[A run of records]

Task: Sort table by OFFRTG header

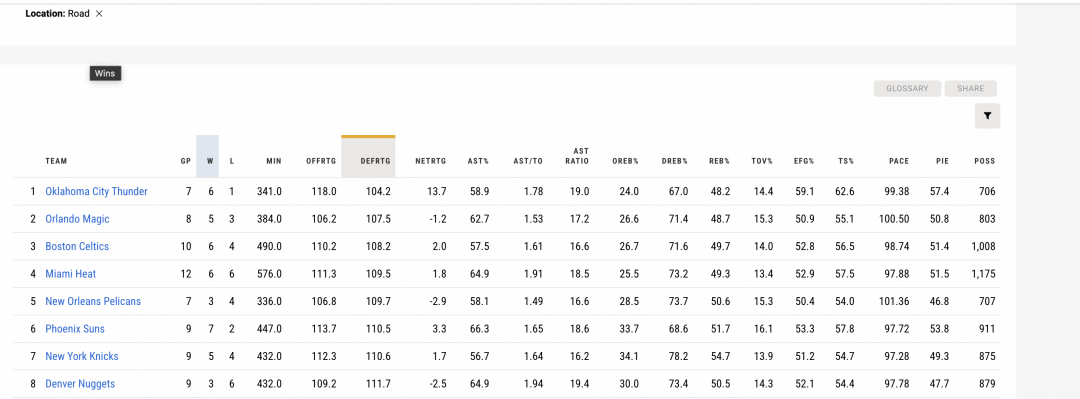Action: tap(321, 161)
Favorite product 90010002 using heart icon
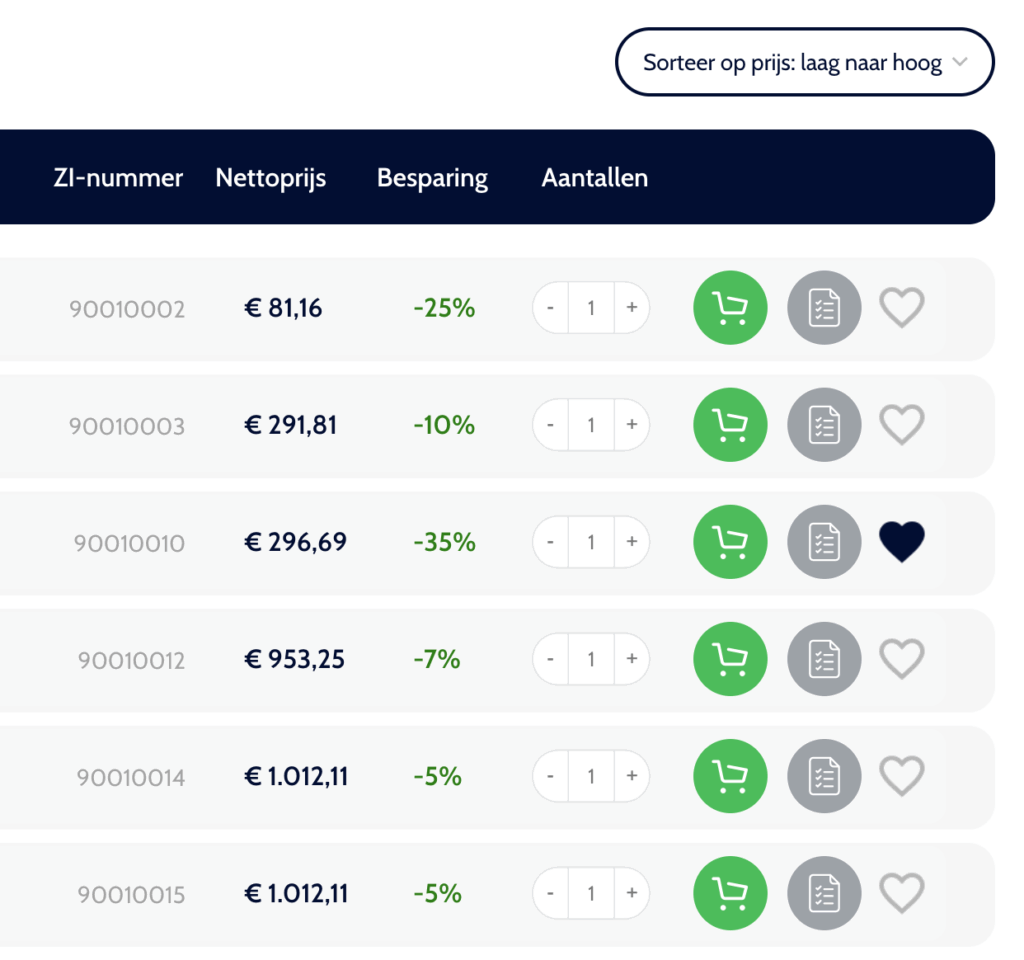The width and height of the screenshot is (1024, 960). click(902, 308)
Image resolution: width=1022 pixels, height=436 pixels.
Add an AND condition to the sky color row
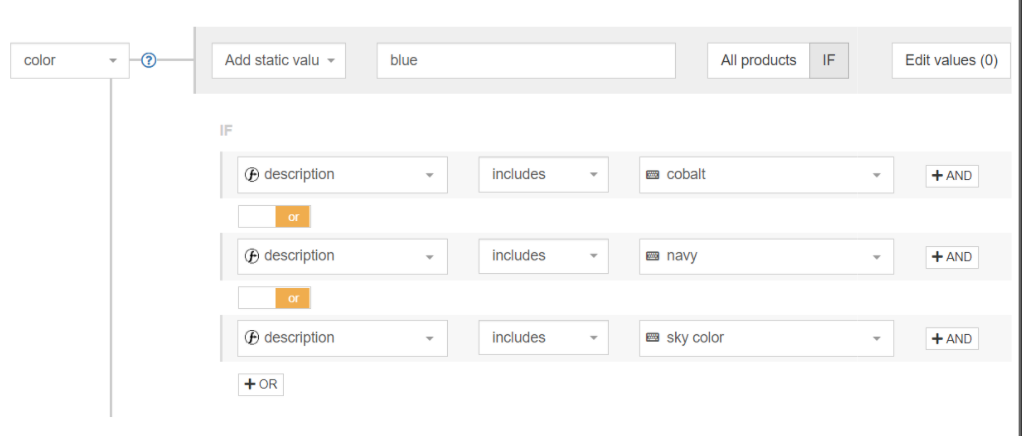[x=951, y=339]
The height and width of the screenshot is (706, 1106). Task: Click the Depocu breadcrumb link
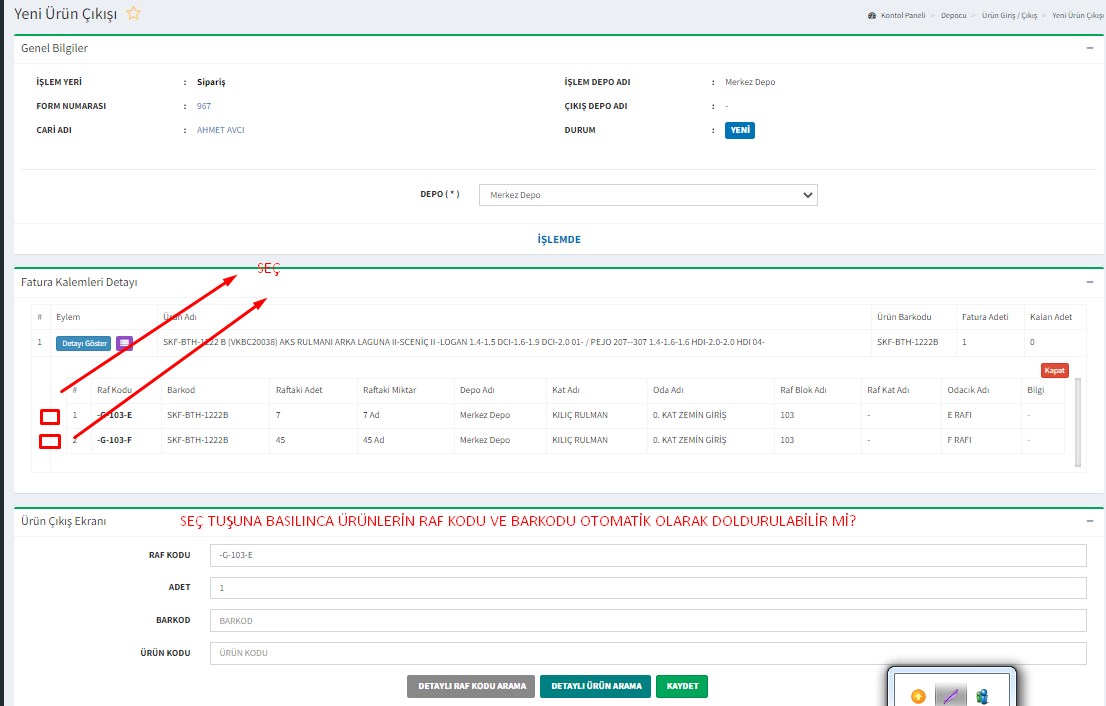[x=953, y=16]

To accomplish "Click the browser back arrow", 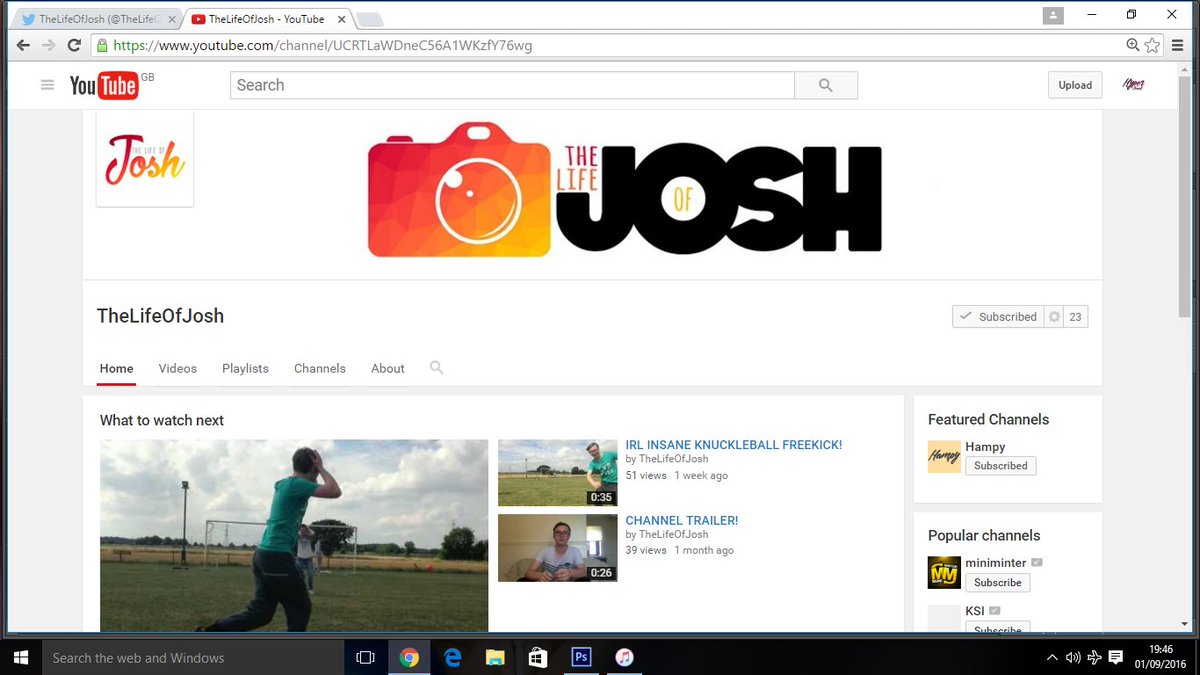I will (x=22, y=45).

_Short task_
Copy out everything from the start of the records down to the line containing "[x=951, y=339]", with that line included. Leave the pictures out.

_Answer_
Task: Sort table by OFFRTG header

Action: tap(321, 161)
Favorite product 90010002 using heart icon
The width and height of the screenshot is (1024, 960). click(902, 308)
Image resolution: width=1022 pixels, height=436 pixels.
Add an AND condition to the sky color row
[x=951, y=339]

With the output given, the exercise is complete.